Off to St. Louis so Wonder Woman can tell us all about the 1904 World's Fair.  Looks like there were a whole lot of important concepts and ideas introduced, including such mundane things as ice cream cones, iced tea, and hamburgers!  What a time to be alive!



Batman then fills us in on the 1906 Pure Food and Drugs Act.  A story that begins with an old favorite of mine, the Snake-Oil Salesman.  Looks like these potions and tinctures weren't as harmless as you might think though... many were laced with stimulants.  I'm sure that wasn't always a bad thing for the patrons, however.



Next, our man Steel tells us about William Edward Burghardt DuBois... which includes such concepts as Jim Crow Laws... and leads to race riots and the eventual formation of the NAACP.  Steel ends his tale by informing us that, prior to his passing, W.E.B. DuBois renounced his American citizenship and spent his final days in Ghana, Africa.



Off to... maybe Metropolis, where Superman takes a break from attending to a city-full of crumbling skyscrapers to tell us all about Frank Lloyd Wright.  All I knew about this fella was his more Arizona-centric dealings... and the fact that we have a major road named after him out this way.  I used to work over the road, and had to visit his Taliesin West (which he used as a "winter home") several times.  Unfortunately his vision didn't help Arizona all that much... as we're still very much "cookie cutter" as far as housing, at least in the major metropolitan areas.

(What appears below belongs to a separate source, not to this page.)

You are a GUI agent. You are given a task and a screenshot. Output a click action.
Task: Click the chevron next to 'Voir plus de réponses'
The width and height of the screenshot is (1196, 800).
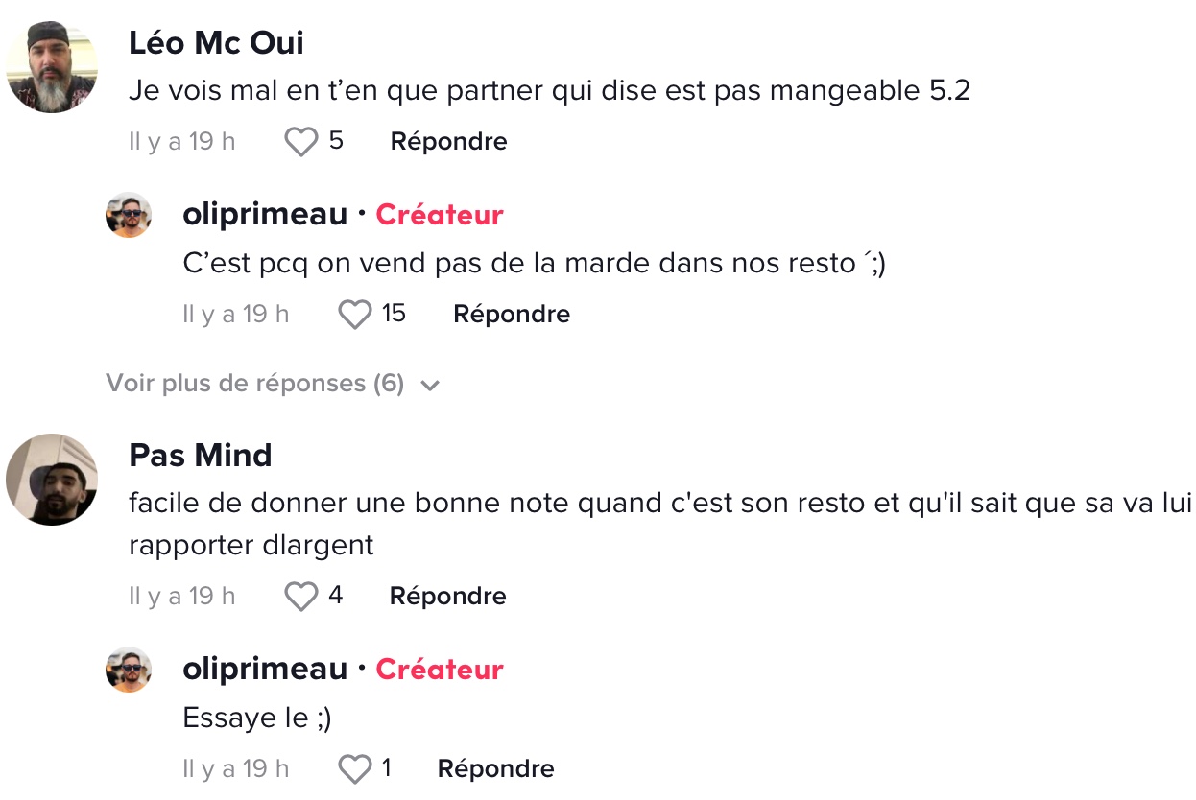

Next up, the Flash tells us about the Model T Ford, and how Henry Ford launched the second Industrial Revolution in America.  Wowsa!



The final stop on this tour is guided by Batman, as he slinks down the back alleys to tell us about Ash Can Printing.  As comics enthusiasts, we've no doubt heard the word "ashcan" before... but this is a bit different.  This is an art movement, where folks would paint "plain or ugly subjects"... gritty realistic images which may include things like "dirty alleys or garbage cans".  In comics, I think we just call that the 1980's.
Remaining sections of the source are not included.